Matthew Horsley | 19-FS-029
Collecting relevant physical dynamics data of the upper atmosphere, stretching from the stratosphere to the thermosphere, is difficult. Instrumented balloons and airplanes cannot reach extreme altitudes, and sounding rockets can only collect the relevant data for short periods of time, typically minutes (Oberheide 2011, Wharton 2018). Satellites, however, can provide global coverage with rapid update rates. Advances in nanosatellite capabilities offer the possibility of hosting atmospheric sensors on these platforms, providing an inexpensive option for monitoring the Earth's upper atmosphere, if feasible.

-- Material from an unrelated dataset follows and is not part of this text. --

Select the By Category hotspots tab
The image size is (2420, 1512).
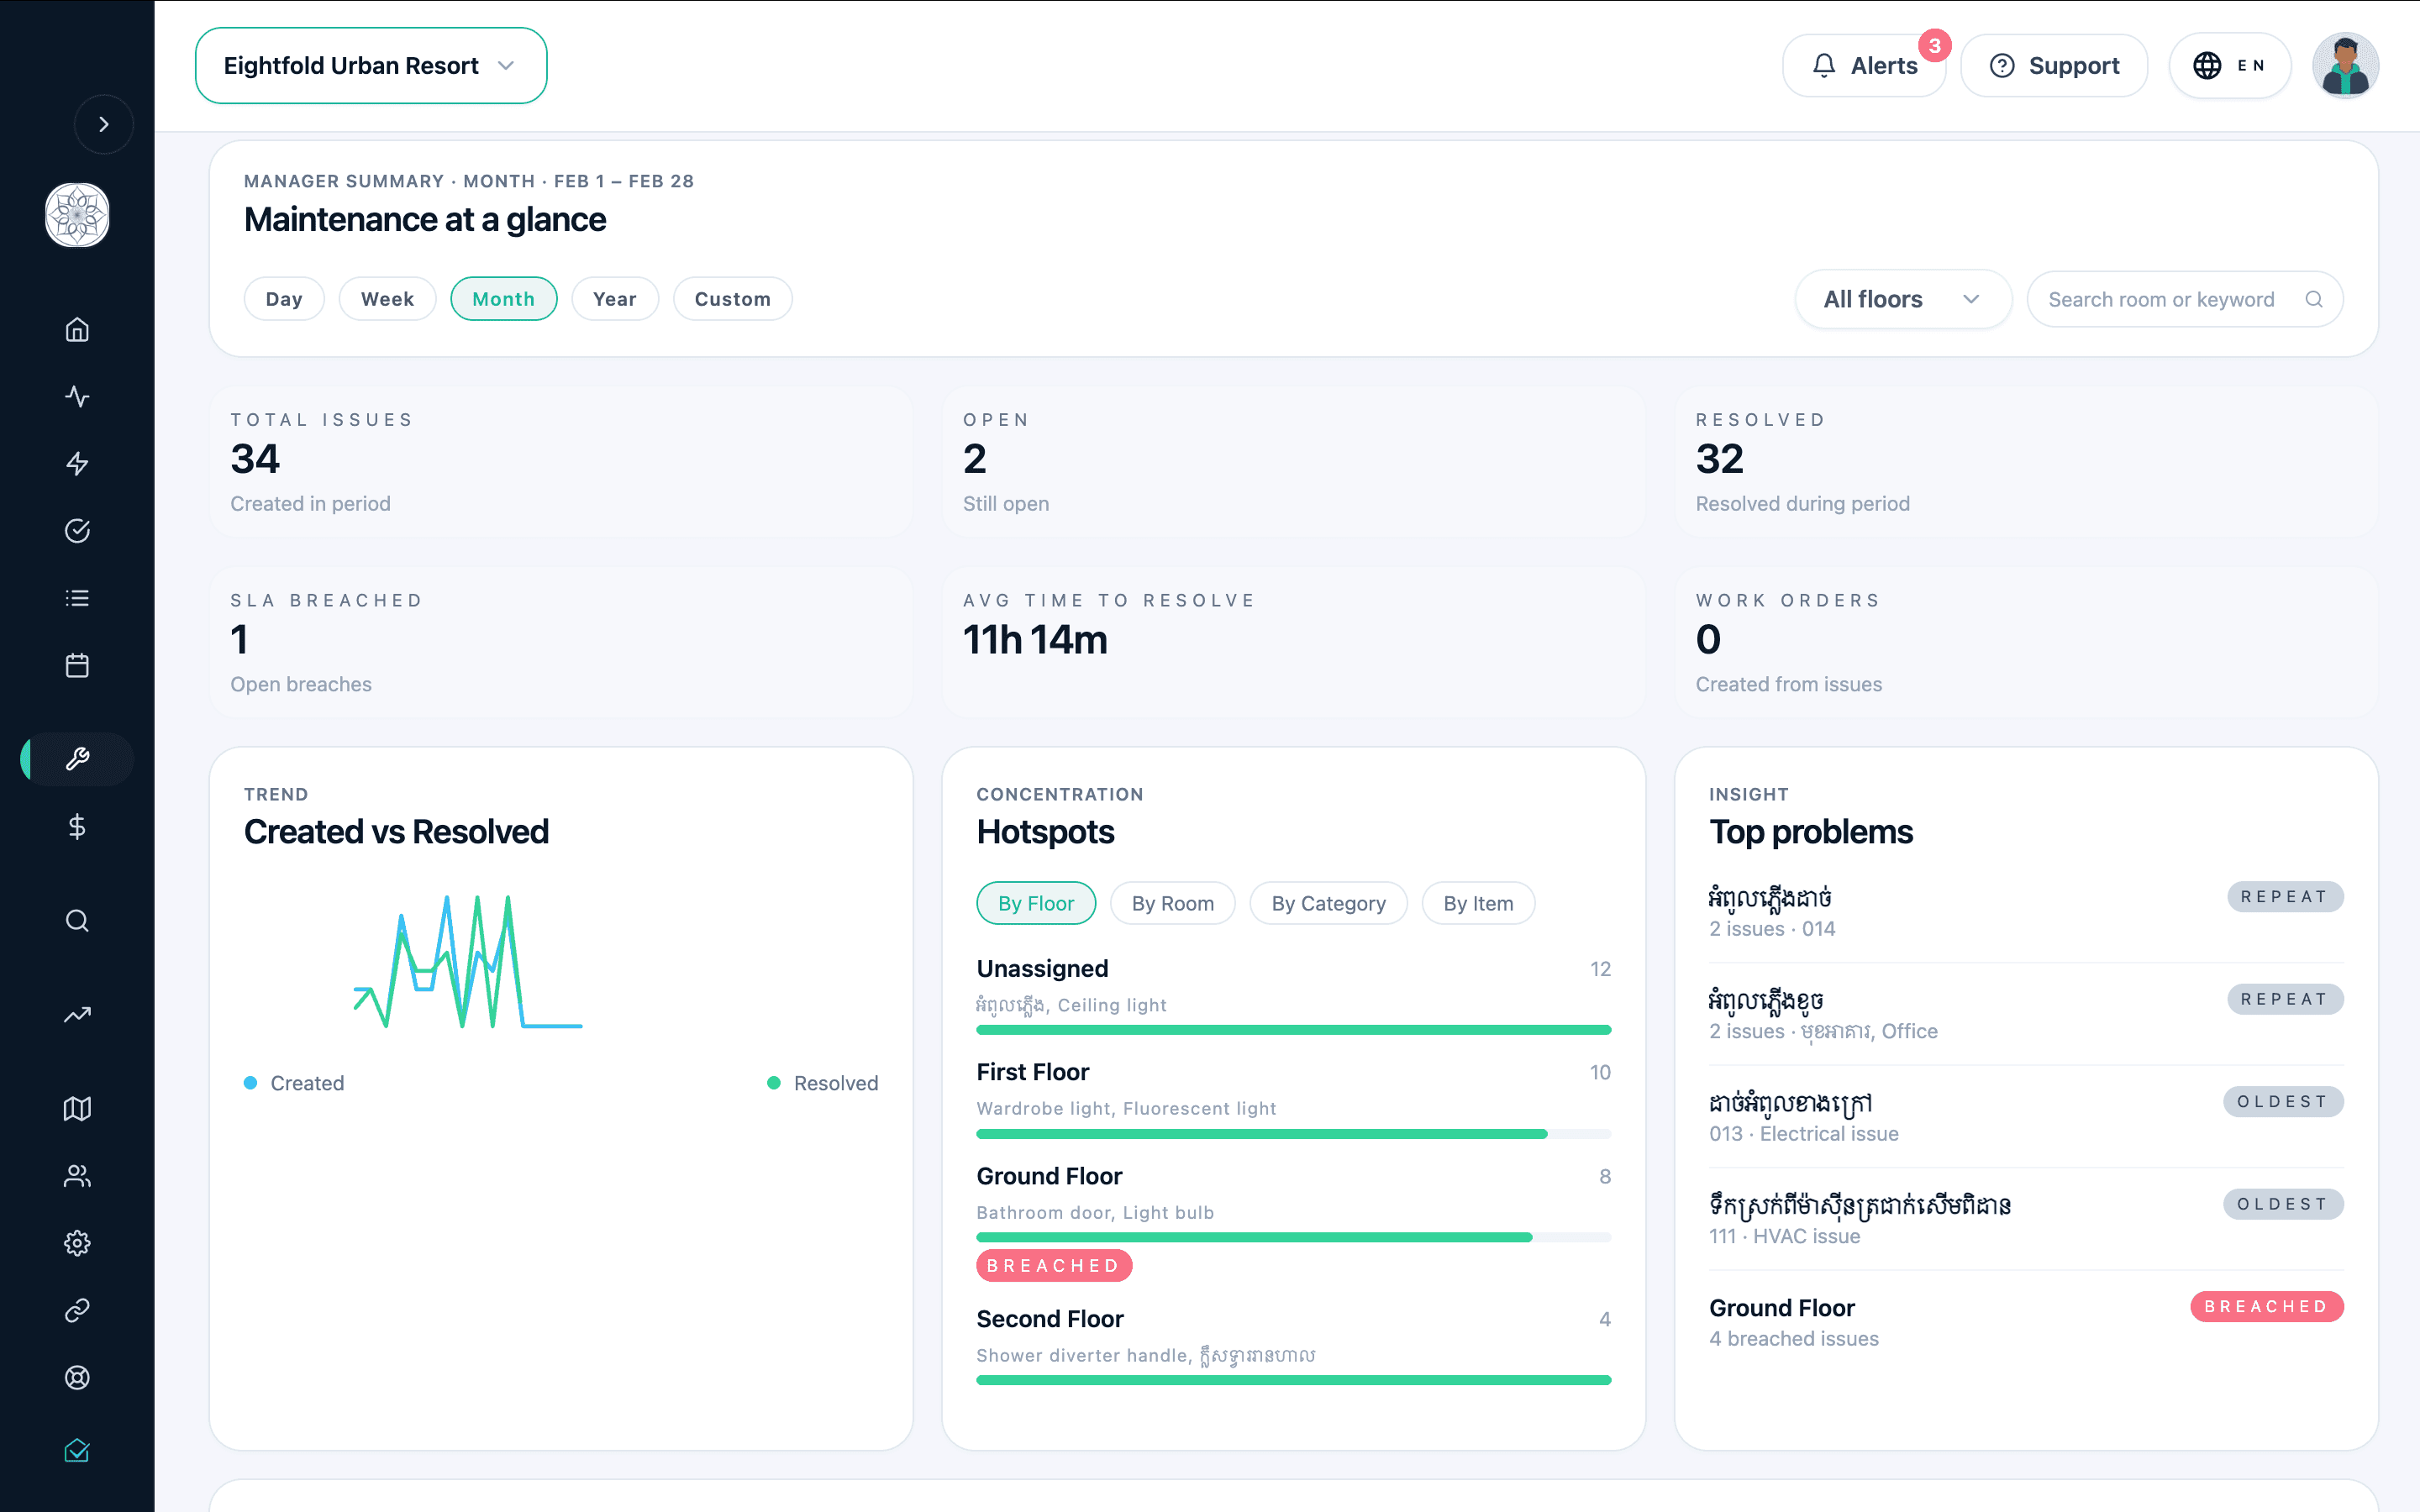click(x=1328, y=903)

In this study, we investigated technologies for remotely sensing the Earth's upper atmosphere using methods and instruments compatible with the small form factor of a nanosatellite. We performed a detailed assessment of stellar occultation and its applicability to estimating properties of the upper atmosphere. We determined that telescope design, platform stability, focal plane performance, data storage, and radio communications were important factors determining the success of the mission. We developed a conceptual design for an optical telescope that provides sufficient light gathering power, significant baffling for rejection of stray light, and a compact, robust mechanical design small enough to fit on the nanosatellite while being strong enough to survive launch. As platform stability is a critical factor when considering optical observations, we investigated methods for precise stellar centroiding using instruments readily available and compatible with currently available nanosatellite Attitude Determination and Control System. The results of our study indicate that remotely monitoring the Earth's upper atmosphere is possible with nanosatellites hosting commercially available instruments. This approach will significantly reduce the cost of acquiring the data necessary to develop models capable of describing the physical dynamics of the upper atmosphere.
Impact on Mission
Demonstrating the capability of small satellite-based sensing platforms to perform missions normally reserved for large, expensive satellites provides an inexpensive, robust sensing approach that would be advantageous in meeting national defense and science goals. Developing a small, satellite-based sensing platform as a cost effective technology to monitor Earth's upper atmosphere helps broaden and deepen Lawrence Livermore National Laboratory's expertise in both space security as well as atmospheric science. The research also supports many Livermore mission areas such as stockpile stewardship (hypersonic flight), multi-domain deterrence (space system development), and energy and climate security (advancing atmospheric science). This work further supports Department of Defense and NASA interests.
Oberheide (2011) "Climatology of Upward Propagating Diurnal and Semidiurnal Tides in the Thermosphere." J. of Geo. Res.: Space Physics , 116.
Wharton, S. (2018). Evaluation of the Development of a Whole Atmosphere Model Capability (WAMC). LLNL.